WHAT YOU NEED TO DO ▸
A: Please retype the passage of the investment report from "Because of the" to "the money market.".
B: Answer these questions using the investment report:
(i) How much of the Town's average investment portfolio is related to Development Charge investments?
(ii) Approximately what share of the portfolio is held in long-term investments?
(iii) What were money market rates close to in 2007?

SELECTED PASSAGE ▸

※ ※ ※

Report to: General Committee Report
Date:
SUBJECT: Town of
PREPARED BY: Mark Visser, Manager, Financial Strategy & Investments
RECOMMENDATION:
1) THAT the report dated
2) AND THAT a Capital Gains Reserve be established and funded though surpluses in the Capital Gains account.
3) AND THAT staff be authorized and directed to do all things necessary to give effect to this resolution.
EXECUTIVE SUMMARY:
N/A
The Town of
The Town currently has an average
investment portfolio of $400 million. Of
this amount, $80 million is related to Development Charge investments. Any interest from these investments goes
straight to the Development Charge Reserves. The remaining $320 million balance
is comprised of $120 million of interest bearing reserves and reserve funds and
$200 million which is considered as the Town’s general portfolio. This $200 million figure is an average
balance that fluctuates between $100 million and $300 million throughout the
year (the major sources of this balance are non-interest bearing reserves,
unspent capital, and Region and School Board taxes collected and yet to be
dispersed). Annual Investment Interest
budgets are set based on the general portfolio balance.
Interest Allocation
The Town invests in both short-term (money market) and long-term (bond market) investments. At the moment, the average ratio is approximately 60% long term. Since the long term investments are held over multiple years, the rate of return on the bond portion of the portfolio does not fluctuate significantly year over year. Over the past 3-4 years, the average bond market yield (exclusive of capital gains) has been approximately 4.4%. Conversely, the money market portion of the portfolio fluctuates significantly. In 2007, money market rates were close to 5%. Currently, they are around 0.5%.
Because of the large swing in portfolio balances throughout the year (due to the timing of the collection and disbursement of taxes), there will always need to be a significant portion of the Town’s funds invested in the money market.

※ ※ ※

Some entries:
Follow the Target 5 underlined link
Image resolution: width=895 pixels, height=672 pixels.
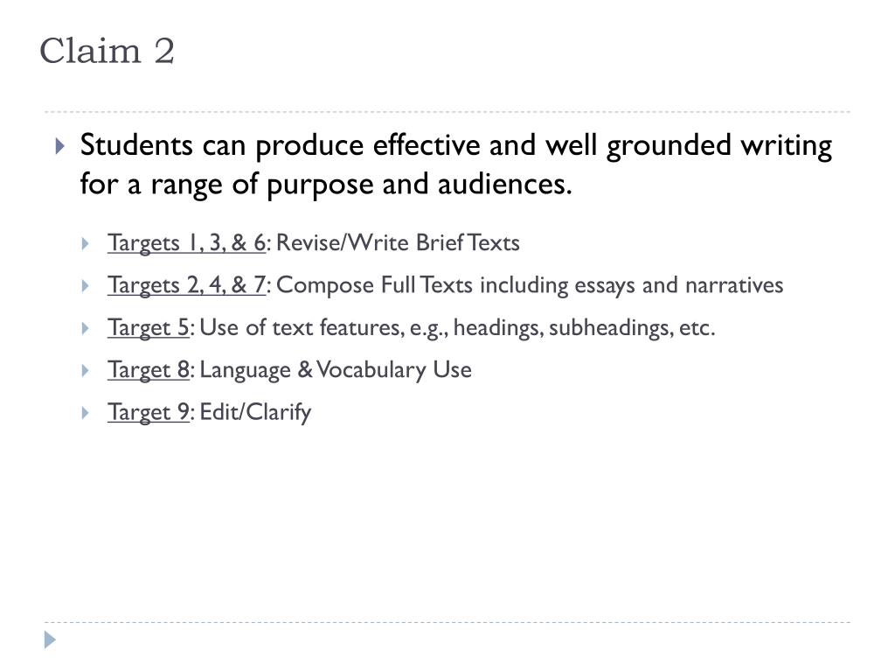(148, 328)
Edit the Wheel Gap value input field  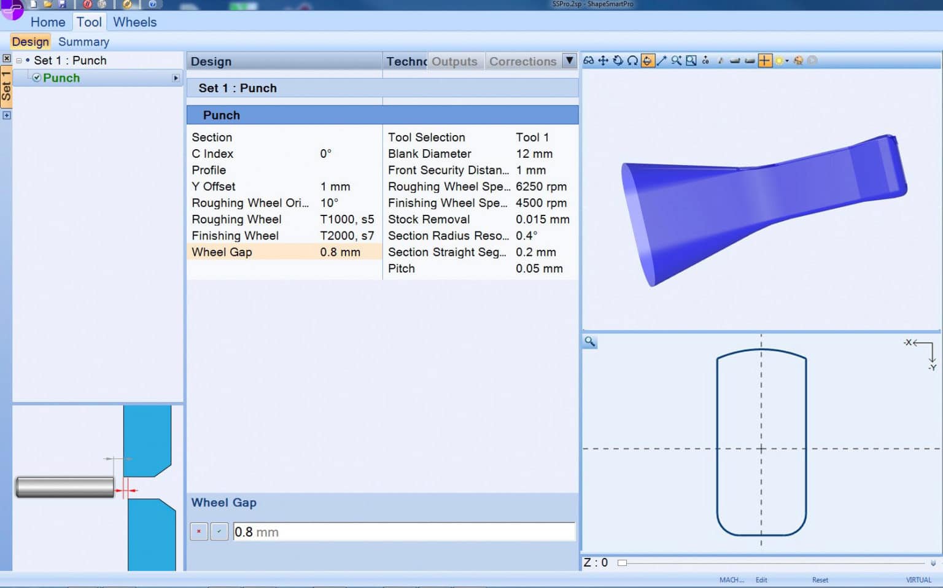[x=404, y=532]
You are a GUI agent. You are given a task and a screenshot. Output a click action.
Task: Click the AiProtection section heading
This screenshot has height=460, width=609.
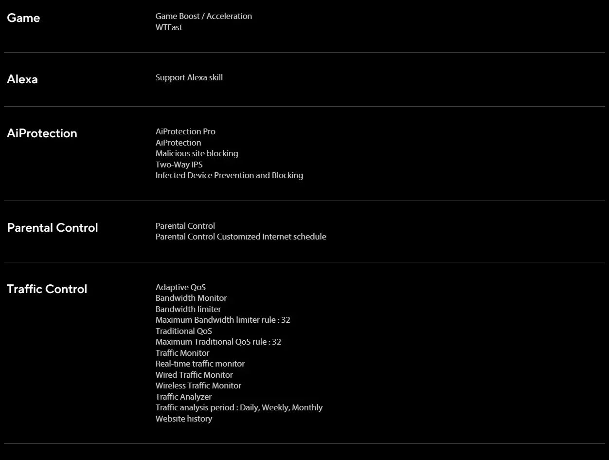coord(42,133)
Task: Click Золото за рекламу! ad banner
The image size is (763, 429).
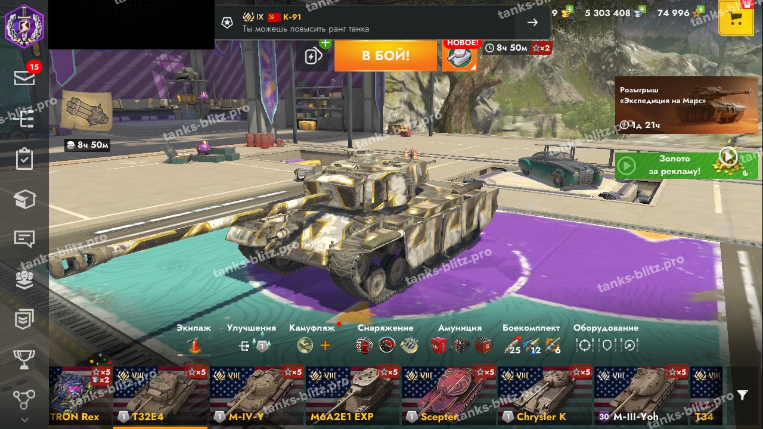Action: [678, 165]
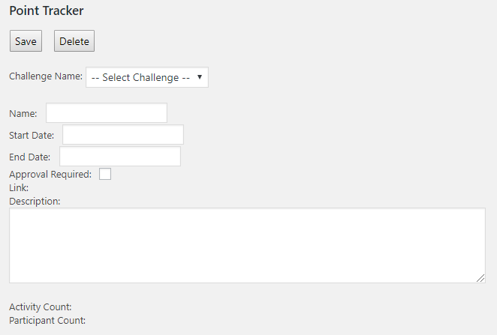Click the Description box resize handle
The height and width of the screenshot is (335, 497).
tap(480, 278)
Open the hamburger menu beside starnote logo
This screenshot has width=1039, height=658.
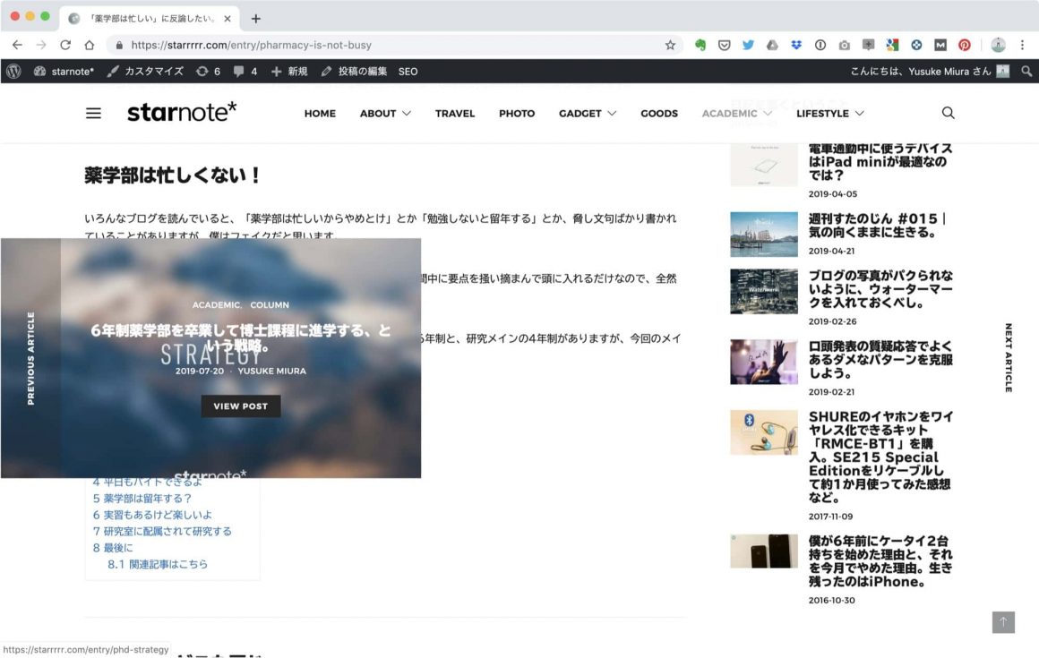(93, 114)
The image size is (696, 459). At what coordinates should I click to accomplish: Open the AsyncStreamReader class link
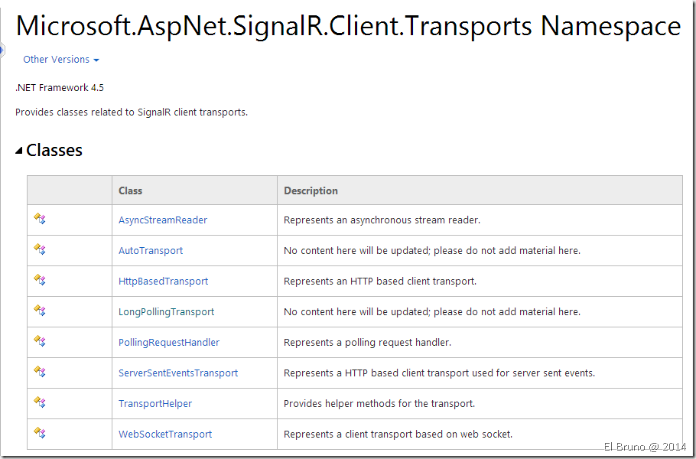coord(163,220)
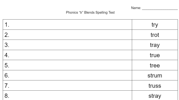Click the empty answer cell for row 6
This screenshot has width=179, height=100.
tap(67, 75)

※ ※ ※

WRITTEN ANSWERS ▸
A:
Because of the large swing in portfolio balances throughout the year (due to the timing of the collection and disbursement of taxes), there will always need to be a significant portion of the Town’s funds invested in the money market.

B:
(i) $80 million
(ii) Approximately 60%
(iii) Close to 5%